Я поднялся с камня, осторожно прислонил к нему ружьё и, протянув Целии руку, сказал твёрдым голосом:

— Пойдём. Нам нечего здесь больше делать.

При луне, я видел, как радостно засверкали её глаза, и заблестели зубы в широкой улыбке.

— Пойдём, пойдём… — заторопилась она, таща меня за руку, — точно боясь, что я переменю решение. — Это прекрасно… пойдём, пойдём!

Потом спохватилась:

— А ружьё? Почему ты не берёшь его с собою?

Я ответил просто и откровенно:

— Потому что оно может смутить меня на новый грех. В оружии чёрт сидит. Пусть Томас, когда проснётся, увидит, что он был в моей власти, но я пощадил его, потому что он мой друг.

Целия посмотрела на меня взором немого обожания.

И — когда мы вошли в шалаш — она повисла мне на шею — впервые сама, первая, не как рабыня, ждущая приказа к ласкам, но как женщина, любящая и уважающая того, кто ею владеет — и, осыпая меня восторженными поцелуями, бормотала:

— Как хорошо! О, как хорошо!.. О, как я люблю тебя! Какой ты прекрасный!

И, отвечая на ласки её в эту ночь, я тоже впервые понял, что отныне Целия для меня — не только самка, связанная со мною случайным чувственным порывом, но жена и друг, жена на всю жизнь.

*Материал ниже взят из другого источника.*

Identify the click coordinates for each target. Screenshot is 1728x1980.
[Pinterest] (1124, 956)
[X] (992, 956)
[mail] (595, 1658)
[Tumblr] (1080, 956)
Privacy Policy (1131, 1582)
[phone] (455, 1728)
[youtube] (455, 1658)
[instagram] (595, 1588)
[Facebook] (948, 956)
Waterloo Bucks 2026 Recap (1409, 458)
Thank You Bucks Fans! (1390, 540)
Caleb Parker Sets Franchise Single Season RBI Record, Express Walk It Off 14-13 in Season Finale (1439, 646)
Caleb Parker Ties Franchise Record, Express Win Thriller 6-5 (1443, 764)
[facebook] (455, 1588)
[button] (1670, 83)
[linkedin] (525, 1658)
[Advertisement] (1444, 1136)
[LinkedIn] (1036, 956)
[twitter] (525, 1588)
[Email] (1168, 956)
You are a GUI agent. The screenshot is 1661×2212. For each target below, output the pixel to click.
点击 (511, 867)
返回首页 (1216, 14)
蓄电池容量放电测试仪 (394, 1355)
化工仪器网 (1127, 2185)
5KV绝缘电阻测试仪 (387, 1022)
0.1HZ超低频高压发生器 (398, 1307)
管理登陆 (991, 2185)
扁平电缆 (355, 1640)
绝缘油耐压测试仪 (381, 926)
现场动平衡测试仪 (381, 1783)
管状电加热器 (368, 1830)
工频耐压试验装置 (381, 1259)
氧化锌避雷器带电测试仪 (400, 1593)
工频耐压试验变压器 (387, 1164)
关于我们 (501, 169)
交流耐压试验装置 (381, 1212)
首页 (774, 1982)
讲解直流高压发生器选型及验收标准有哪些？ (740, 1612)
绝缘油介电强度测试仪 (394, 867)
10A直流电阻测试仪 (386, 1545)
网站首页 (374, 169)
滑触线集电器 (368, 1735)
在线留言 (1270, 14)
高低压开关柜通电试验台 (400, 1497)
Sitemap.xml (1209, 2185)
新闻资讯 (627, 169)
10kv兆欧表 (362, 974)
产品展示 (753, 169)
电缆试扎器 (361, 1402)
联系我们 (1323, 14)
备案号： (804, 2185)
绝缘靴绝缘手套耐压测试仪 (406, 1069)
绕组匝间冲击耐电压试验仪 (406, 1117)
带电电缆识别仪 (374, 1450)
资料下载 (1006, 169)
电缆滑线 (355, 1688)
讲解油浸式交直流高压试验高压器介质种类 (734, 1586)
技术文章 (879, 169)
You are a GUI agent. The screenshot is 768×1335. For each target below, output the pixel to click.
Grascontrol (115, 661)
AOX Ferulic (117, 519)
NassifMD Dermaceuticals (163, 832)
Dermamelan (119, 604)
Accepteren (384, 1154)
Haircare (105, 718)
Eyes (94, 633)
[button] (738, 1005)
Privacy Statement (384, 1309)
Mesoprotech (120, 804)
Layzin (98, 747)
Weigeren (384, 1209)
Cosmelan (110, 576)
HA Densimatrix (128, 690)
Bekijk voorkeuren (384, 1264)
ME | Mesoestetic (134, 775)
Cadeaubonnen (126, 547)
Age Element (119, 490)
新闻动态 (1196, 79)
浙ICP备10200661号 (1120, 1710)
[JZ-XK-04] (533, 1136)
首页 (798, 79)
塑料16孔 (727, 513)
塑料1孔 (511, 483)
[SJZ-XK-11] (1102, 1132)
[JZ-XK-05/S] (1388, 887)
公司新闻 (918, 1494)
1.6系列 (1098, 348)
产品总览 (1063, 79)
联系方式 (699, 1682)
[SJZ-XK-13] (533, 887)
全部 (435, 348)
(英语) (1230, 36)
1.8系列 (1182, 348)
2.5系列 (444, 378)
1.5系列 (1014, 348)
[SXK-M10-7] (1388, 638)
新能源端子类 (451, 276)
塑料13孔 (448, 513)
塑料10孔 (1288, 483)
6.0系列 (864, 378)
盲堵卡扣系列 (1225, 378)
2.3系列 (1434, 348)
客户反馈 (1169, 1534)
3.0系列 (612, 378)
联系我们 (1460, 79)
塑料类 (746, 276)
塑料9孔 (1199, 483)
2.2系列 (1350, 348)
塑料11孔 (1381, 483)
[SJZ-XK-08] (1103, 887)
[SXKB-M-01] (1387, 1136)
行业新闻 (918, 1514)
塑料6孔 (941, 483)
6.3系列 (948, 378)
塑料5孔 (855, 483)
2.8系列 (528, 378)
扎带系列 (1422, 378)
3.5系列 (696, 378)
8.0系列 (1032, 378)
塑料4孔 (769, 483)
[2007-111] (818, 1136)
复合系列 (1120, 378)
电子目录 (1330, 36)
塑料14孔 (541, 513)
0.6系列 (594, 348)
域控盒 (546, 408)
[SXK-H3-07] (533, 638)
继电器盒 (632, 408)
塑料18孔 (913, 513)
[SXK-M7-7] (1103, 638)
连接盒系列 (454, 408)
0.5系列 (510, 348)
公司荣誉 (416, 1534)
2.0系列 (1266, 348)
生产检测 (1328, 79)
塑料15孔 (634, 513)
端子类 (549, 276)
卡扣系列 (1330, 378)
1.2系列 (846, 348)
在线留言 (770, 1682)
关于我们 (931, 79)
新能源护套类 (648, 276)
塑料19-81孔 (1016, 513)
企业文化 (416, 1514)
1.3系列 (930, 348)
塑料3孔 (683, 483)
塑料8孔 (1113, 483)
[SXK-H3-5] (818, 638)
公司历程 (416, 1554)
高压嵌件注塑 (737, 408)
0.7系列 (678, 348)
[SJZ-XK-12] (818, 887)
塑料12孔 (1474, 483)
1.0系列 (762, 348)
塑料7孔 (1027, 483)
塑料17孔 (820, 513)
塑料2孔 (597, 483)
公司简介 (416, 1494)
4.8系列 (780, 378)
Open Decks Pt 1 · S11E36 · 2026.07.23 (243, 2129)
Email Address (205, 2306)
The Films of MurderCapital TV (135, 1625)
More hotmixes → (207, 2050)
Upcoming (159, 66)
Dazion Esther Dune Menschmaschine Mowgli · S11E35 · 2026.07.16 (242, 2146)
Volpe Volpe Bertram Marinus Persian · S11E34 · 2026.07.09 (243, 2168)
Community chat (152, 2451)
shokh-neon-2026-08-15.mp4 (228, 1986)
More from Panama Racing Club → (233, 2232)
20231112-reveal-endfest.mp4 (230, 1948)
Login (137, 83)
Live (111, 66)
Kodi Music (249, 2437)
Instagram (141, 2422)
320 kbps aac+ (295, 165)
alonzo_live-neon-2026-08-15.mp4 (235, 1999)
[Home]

Утром мне предстояло тяжёлое объяснение с сестрою Люси. Когда я проходил к ней, Томас — руки в боки — стоял пред ружьём моим, прислонённым, как я оставил его вчера, к камню. На лице негра написаны были недоумение и ужас…

— Что это значит, Фернанд? — медленно и важно спросил он, обернувшись на шум моих шагов.

Я помолчал, чтобы справиться с охватившим меня волнением, — потом возразил, спокойно и твёрдо глядя негру в глаза:

— А как ты думаешь, Томас?

Он весь затрясся и сказал:

— Ты приходил ночью убить меня?

Я ответил с тою же твёрдостью:

— Да, но Бог не допустил злодейства и удержал мою руку. Прости меня, Томас.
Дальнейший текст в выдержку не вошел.